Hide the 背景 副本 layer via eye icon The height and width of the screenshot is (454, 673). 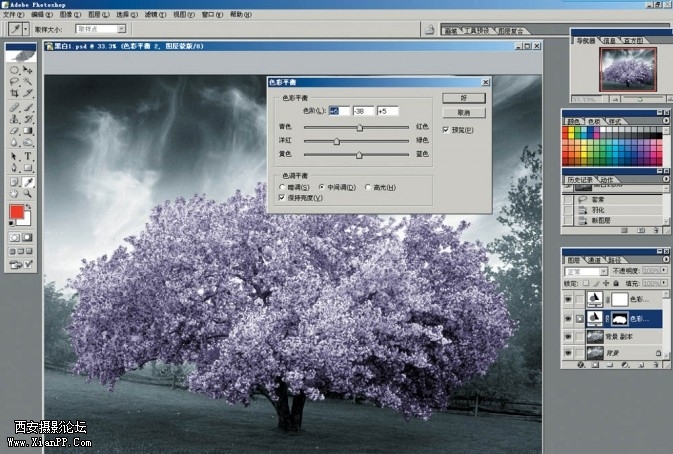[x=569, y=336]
------------------------------------
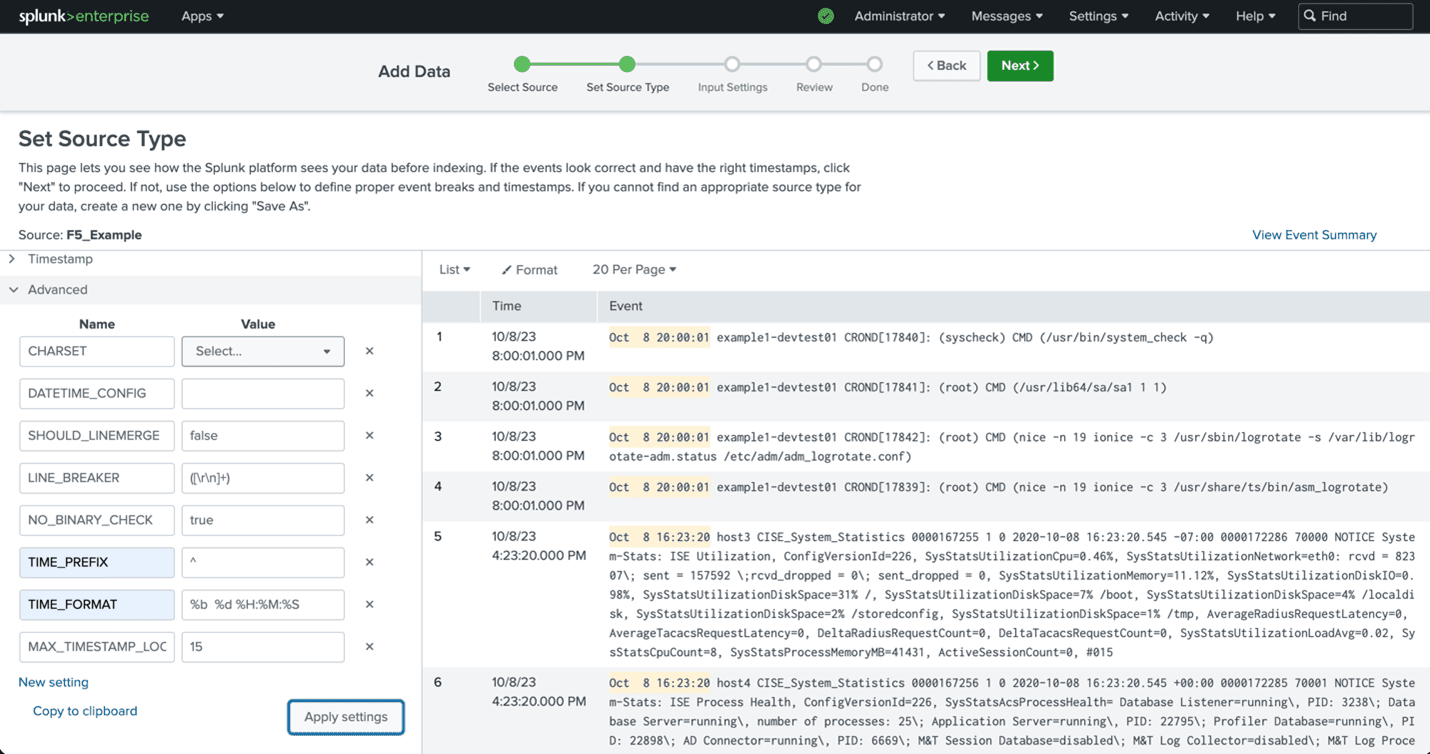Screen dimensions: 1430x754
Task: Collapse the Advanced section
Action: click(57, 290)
------------------------------------
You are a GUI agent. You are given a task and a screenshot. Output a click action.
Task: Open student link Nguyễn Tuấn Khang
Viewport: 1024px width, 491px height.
------------------------------------
**Your assignment**
Give only the lines from the one holding "You are a GUI" through the one holding "Viewport: 1024px width, 491px height.", each restated exactly as it appears above.

**Answer below**
You are a GUI agent. You are given a task and a screenshot. Output a click action.
Task: Open student link Nguyễn Tuấn Khang
Viewport: 1024px width, 491px height.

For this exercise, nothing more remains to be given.